[Start of section]

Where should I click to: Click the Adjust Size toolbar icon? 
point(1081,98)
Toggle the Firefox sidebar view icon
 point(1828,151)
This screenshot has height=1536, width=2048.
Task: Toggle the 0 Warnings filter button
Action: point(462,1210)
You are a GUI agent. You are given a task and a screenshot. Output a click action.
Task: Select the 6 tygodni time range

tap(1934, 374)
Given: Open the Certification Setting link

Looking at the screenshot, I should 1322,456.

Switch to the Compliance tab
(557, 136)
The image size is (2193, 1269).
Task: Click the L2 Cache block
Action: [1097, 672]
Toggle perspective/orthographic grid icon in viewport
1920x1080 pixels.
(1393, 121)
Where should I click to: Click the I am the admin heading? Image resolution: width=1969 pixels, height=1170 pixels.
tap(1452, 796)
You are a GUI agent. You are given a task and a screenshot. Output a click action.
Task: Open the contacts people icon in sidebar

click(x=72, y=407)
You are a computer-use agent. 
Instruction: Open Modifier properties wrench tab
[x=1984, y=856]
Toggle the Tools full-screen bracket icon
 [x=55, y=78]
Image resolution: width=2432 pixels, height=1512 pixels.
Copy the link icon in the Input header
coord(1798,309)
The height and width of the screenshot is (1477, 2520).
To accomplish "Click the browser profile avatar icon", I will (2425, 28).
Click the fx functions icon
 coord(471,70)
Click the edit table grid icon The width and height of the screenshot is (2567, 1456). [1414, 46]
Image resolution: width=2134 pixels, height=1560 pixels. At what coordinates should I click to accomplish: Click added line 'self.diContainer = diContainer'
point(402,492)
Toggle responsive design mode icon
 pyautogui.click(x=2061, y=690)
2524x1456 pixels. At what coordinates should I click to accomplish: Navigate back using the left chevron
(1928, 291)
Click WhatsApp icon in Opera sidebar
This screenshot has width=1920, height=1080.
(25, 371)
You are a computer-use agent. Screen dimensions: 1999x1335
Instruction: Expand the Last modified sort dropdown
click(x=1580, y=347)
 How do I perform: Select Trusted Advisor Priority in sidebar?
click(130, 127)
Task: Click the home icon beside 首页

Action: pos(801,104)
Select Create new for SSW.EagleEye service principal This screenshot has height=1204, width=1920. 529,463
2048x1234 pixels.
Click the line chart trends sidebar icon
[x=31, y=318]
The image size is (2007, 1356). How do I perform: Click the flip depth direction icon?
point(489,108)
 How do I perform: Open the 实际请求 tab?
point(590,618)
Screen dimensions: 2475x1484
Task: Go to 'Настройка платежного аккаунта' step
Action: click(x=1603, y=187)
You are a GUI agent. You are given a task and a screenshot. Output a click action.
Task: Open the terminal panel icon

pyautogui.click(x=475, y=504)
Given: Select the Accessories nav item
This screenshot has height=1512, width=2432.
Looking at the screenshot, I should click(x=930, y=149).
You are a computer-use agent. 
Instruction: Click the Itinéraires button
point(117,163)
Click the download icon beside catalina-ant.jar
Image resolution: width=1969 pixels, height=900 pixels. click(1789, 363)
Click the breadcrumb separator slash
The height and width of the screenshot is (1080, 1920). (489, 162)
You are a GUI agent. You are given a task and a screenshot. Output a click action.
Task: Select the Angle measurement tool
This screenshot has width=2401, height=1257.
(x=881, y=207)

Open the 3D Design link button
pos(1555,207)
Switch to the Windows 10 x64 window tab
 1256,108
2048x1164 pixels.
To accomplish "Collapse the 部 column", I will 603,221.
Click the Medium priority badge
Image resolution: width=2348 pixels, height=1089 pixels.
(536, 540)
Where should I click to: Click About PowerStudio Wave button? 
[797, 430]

[End of section]

» ACTION ITEM
All of the entries above must be output word for word.

» ANSWER FOR THIS EXERCISE
Where should I click to: Click the Adjust Size toolbar icon? 
point(1081,98)
Toggle the Firefox sidebar view icon
 point(1828,151)
This screenshot has height=1536, width=2048.
Task: Toggle the 0 Warnings filter button
Action: point(462,1210)
You are a GUI agent. You are given a task and a screenshot. Output a click action.
Task: Select the 6 tygodni time range

tap(1934, 374)
Given: Open the Certification Setting link

Looking at the screenshot, I should 1322,456.

Switch to the Compliance tab
(557, 136)
The image size is (2193, 1269).
Task: Click the L2 Cache block
Action: [1097, 672]
Toggle perspective/orthographic grid icon in viewport
1920x1080 pixels.
(1393, 121)
Where should I click to: Click the I am the admin heading? Image resolution: width=1969 pixels, height=1170 pixels.
tap(1452, 796)
You are a GUI agent. You are given a task and a screenshot. Output a click action.
Task: Open the contacts people icon in sidebar

click(x=72, y=407)
You are a computer-use agent. 
Instruction: Open Modifier properties wrench tab
[x=1984, y=856]
Toggle the Tools full-screen bracket icon
 [x=55, y=78]
Image resolution: width=2432 pixels, height=1512 pixels.
Copy the link icon in the Input header
coord(1798,309)
The height and width of the screenshot is (1477, 2520).
To accomplish "Click the browser profile avatar icon", I will (2425, 28).
Click the fx functions icon
 coord(471,70)
Click the edit table grid icon The width and height of the screenshot is (2567, 1456). [1414, 46]
Image resolution: width=2134 pixels, height=1560 pixels. At what coordinates should I click to accomplish: Click added line 'self.diContainer = diContainer'
point(402,492)
Toggle responsive design mode icon
 pyautogui.click(x=2061, y=690)
2524x1456 pixels. At what coordinates should I click to accomplish: Navigate back using the left chevron
(1928, 291)
Click WhatsApp icon in Opera sidebar
This screenshot has width=1920, height=1080.
(25, 371)
You are a computer-use agent. Screen dimensions: 1999x1335
Instruction: Expand the Last modified sort dropdown
click(x=1580, y=347)
 How do I perform: Select Trusted Advisor Priority in sidebar?
click(130, 127)
Task: Click the home icon beside 首页

Action: pos(801,104)
Select Create new for SSW.EagleEye service principal This screenshot has height=1204, width=1920. 529,463
2048x1234 pixels.
Click the line chart trends sidebar icon
[x=31, y=318]
The image size is (2007, 1356). How do I perform: Click the flip depth direction icon?
point(489,108)
 How do I perform: Open the 实际请求 tab?
point(590,618)
Screen dimensions: 2475x1484
Task: Go to 'Настройка платежного аккаунта' step
Action: click(x=1603, y=187)
You are a GUI agent. You are given a task and a screenshot. Output a click action.
Task: Open the terminal panel icon

pyautogui.click(x=475, y=504)
Given: Select the Accessories nav item
This screenshot has height=1512, width=2432.
Looking at the screenshot, I should click(x=930, y=149).
You are a computer-use agent. 
Instruction: Click the Itinéraires button
point(117,163)
Click the download icon beside catalina-ant.jar
Image resolution: width=1969 pixels, height=900 pixels. click(1789, 363)
Click the breadcrumb separator slash
The height and width of the screenshot is (1080, 1920). (489, 162)
You are a GUI agent. You are given a task and a screenshot. Output a click action.
Task: Select the Angle measurement tool
This screenshot has width=2401, height=1257.
(x=881, y=207)

Open the 3D Design link button
pos(1555,207)
Switch to the Windows 10 x64 window tab
 1256,108
2048x1164 pixels.
To accomplish "Collapse the 部 column", I will 603,221.
Click the Medium priority badge
Image resolution: width=2348 pixels, height=1089 pixels.
(536, 540)
Where should I click to: Click About PowerStudio Wave button? 
[797, 430]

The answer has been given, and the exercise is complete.